Textauszug:
# Mainboard Busbreite 128 Bit



## xxxxxxxxxx (27. Mai 2005)

Hallo
Bei Grafikkarten gibts ja 128 Bit bzw 256 Bit Speicheranbindung. Jetzt habe ich mit dem Programm Everest Home Edition mal meine Mainboard-Eigenschaften angeschaut und festgestellt das unter Speicherbus-Eigenschaften und Busbreite 128 Bit steht. Bei Grafikarten ist ja 256 Bit wesentlich besser als 128 Bit. Jetzt meine Frage ob das sich auch so beim Mainboard verhält ( Ich habe einen Dell Pc Dimension 4600 von wem das Mainboard ist keine Ahnung Dell meint es ist ein Board direkt von Intel ).
Hoffe auf Antworten von euch, da ich mich in diesem Bereich wenig auskenne.
Bin auch immernoch am liebäugeln mit dem Asus P4 C800 E-Deluxe Mainboard, weiß aber nicht ob sich das lohnt, mir gehts eigentlich ausschließlich um Spieleperformance und ob das Asus mir nochmal eine drastische Verbesserung bietet kann ich nicht beurteilen.
Was würdet ihr mir raten? Ich möchte allerdings meinem P4 3.00 Northwood vorerst noch treu bleiben.
Freue mich auf eure Antworten

MFG


----------



## IVIirWirdSchlecht (27. Mai 2005)

die 128bit beziehen sich bei deinem system nur auf die speicherbandbreite des RAMs ... dank dual-channel eben 128bit (anstelle von 64). is aber wurscht. ebenso wie der kauf eines neuen boards, denn dadruch wird der PC auch net merkbar flotter.


----------



## Cemetery (27. Mai 2005)

Aufgabenstellung:
Schreiben Sie aus dem obigen Forenthread zur Busbreite von Mainboards alles von „Was würdet ihr“ bis hinunter zu „IVIirWirdSchlecht (27. Mai 2005)“ wortgetreu ab.

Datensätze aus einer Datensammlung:
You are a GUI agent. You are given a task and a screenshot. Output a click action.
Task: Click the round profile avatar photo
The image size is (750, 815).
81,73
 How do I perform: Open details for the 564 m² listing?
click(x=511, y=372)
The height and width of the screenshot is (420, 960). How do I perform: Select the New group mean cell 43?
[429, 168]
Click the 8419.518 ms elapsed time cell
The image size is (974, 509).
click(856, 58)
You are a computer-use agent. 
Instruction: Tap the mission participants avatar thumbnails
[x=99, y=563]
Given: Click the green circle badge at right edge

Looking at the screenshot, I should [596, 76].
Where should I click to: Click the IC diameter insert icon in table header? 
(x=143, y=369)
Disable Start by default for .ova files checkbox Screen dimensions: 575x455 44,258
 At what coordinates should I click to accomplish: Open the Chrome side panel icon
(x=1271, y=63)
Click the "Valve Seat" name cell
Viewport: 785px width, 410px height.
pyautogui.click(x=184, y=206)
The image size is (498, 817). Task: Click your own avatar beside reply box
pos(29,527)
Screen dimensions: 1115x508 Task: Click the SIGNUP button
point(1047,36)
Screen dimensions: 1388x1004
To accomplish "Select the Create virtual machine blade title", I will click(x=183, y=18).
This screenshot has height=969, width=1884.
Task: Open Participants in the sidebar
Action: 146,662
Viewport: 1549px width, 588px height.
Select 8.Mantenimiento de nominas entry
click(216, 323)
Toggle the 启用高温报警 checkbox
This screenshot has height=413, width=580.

Ergebnis der Aufgabe:
Was würdet ihr mir raten? Ich möchte allerdings meinem P4 3.00 Northwood vorerst noch treu bleiben.
Freue mich auf eure Antworten

MFG


----------



## IVIirWirdSchlecht (27. Mai 2005)